▶ **Примените прочитанное**:
1 - Приведите еще раз дословно фрагмент текста о книге Зощенко «Письма к писателю» от слов «Года за полтора» до слов «вскользь брошенная, идея.» включительно.
2 - Перепишите без изменений строки записей от строки с «This screenshot has width=1024, height=768.» до строки с «bar-value-label: 253.4 is» включительно.

Первая мотивировка: «Получишь пятнадцать тысяч и разленишься», конечно, тоже очень интересна. В ней тоже проявился необыкновенный склад ума и характера этого удивительного человека. Но для понимания творчества писателя Михаила Зощенко, для проникновения в самую суть его художественного метода гораздо важнее вторая: «Хочу с диким читателем дело иметь».
Кто же он такой – этот «дикий» читатель, контакт с которым был для него важнее и денег, и почета, и красивых коленкоровых переплетов?
В той же дневниковой записи от 26 марта 1929 года Чуковский замечает:
...
Зощенко весь захвачен теперь своей книгой «Письма к писателю», прочитал ее мне всю вслух. В ней нет для меня того обаяния, которое есть в других книгах Зощенки, но, хотя вся она состоит из чужого материала, она вся – его, вся носит отпечаток его личности.
Года за полтора до этого (8 августа 1927 года) Чуковский записал в своем дневнике такую реплику Зощенко:
...
– Боже, какие дурацкие получаю я письма… Хорошо бы напечатать собрание подлинных писем ко мне – с маленьким комментарием, очень забавная вышла бы книга…
Не исключено, что Зощенко лукавил, сознательно делал вид, что не придает этому серьезного значения. Но очень может быть, что тогда он еще и в самом деле не подозревал, во что выльется эта его, вскользь брошенная, идея.
Так или иначе, но письма читателей, о которых он говорит, были названы им «дурацкими», а будущая книга, в которую ему хотелось бы эти письма собрать, – всего лишь «забавной». Немудрено, что когда книга была готова, она показалась Чуковскому не более чем собранием курьезов.
В 1933 году, окидывая взглядом все, сделанное им за 15 лет работы в литературе, Зощенко именно эту книгу назвал самой интересной из всех им написанных.
Говоря так, он не кривил душой, не хитрил, не лукавил. Это было сказано и не в запальчивости, не в пылу полемического задора. Книгу «Письма к писателю» Зощенко и в самом деле считал принципиально для себя важной.
В предисловии к ней он писал:
...
Последние 2–3 года я получаю от читателей довольно много писем.
Письма идут главным образом из провинции.
Меня запрашивают, как жить, как писать стихи и что читать. Мне предлагают сюжеты, критикуют меня, ободряют и поругивают.
Видимо, читатель меня воспринимает не совсем так, как критика.
Критика воспринимала Зощенко как сатирика и юмориста. Его «мелкая журнальная юмористика» рассматривалась критикой как своего рода коллекция казусов, курьезов. Его персонажи воспринимались как некое сборище монстров. Так было спокойнее.

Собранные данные
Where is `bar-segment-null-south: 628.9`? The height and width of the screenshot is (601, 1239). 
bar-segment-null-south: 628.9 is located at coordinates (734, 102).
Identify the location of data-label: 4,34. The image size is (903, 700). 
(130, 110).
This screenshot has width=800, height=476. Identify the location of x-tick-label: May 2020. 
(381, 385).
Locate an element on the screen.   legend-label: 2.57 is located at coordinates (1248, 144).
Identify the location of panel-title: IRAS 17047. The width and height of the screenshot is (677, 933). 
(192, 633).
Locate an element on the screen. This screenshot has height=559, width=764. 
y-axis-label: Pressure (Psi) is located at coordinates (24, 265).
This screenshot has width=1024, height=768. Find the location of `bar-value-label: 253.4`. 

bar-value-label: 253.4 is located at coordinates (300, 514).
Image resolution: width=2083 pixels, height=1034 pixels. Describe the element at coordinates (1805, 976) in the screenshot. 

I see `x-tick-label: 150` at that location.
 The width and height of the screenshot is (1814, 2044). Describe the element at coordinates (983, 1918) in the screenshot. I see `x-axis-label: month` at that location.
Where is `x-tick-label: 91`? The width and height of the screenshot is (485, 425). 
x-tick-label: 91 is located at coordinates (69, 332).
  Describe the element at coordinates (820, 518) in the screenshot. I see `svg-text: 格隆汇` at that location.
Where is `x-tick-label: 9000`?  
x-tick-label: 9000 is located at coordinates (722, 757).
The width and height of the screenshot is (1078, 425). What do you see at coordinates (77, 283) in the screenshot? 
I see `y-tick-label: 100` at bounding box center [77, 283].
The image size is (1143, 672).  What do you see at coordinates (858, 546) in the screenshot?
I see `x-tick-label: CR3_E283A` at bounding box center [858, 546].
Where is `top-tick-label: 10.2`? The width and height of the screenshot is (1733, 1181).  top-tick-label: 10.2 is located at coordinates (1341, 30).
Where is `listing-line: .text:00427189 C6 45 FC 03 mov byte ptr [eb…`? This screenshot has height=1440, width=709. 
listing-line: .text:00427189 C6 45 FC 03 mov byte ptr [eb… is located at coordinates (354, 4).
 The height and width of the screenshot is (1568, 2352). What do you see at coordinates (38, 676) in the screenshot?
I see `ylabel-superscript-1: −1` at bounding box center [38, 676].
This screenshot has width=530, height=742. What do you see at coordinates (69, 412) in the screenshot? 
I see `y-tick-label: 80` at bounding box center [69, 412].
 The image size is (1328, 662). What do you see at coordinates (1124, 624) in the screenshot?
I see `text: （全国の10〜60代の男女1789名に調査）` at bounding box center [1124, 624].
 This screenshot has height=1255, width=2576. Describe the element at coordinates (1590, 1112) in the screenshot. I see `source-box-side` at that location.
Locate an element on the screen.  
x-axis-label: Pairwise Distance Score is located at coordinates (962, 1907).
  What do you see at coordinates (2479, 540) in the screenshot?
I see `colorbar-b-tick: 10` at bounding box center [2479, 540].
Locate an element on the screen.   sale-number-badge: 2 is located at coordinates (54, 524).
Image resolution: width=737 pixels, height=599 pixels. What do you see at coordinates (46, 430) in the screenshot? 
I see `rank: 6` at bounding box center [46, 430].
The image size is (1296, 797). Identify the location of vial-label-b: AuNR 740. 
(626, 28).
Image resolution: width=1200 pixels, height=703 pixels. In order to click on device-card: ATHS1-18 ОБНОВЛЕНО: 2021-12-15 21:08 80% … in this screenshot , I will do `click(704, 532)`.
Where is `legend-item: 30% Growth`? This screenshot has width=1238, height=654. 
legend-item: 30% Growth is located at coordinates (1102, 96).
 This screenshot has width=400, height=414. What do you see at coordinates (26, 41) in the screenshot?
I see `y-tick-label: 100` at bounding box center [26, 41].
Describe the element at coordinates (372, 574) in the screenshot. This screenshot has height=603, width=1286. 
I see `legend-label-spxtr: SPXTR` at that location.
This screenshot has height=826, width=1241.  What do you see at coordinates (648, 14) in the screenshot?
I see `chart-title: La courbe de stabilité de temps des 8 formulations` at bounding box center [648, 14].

▶ **Ответы по заданиям**:
1 -
Года за полтора до этого (8 августа 1927 года) Чуковский записал в своем дневнике такую реплику Зощенко:
...
– Боже, какие дурацкие получаю я письма… Хорошо бы напечатать собрание подлинных писем ко мне – с маленьким комментарием, очень забавная вышла бы книга…
Не исключено, что Зощенко лукавил, сознательно делал вид, что не придает этому серьезного значения. Но очень может быть, что тогда он еще и в самом деле не подозревал, во что выльется эта его, вскользь брошенная, идея.

2 -
This screenshot has width=1024, height=768. Find the location of `bar-value-label: 253.4`. 

bar-value-label: 253.4 is located at coordinates (300, 514).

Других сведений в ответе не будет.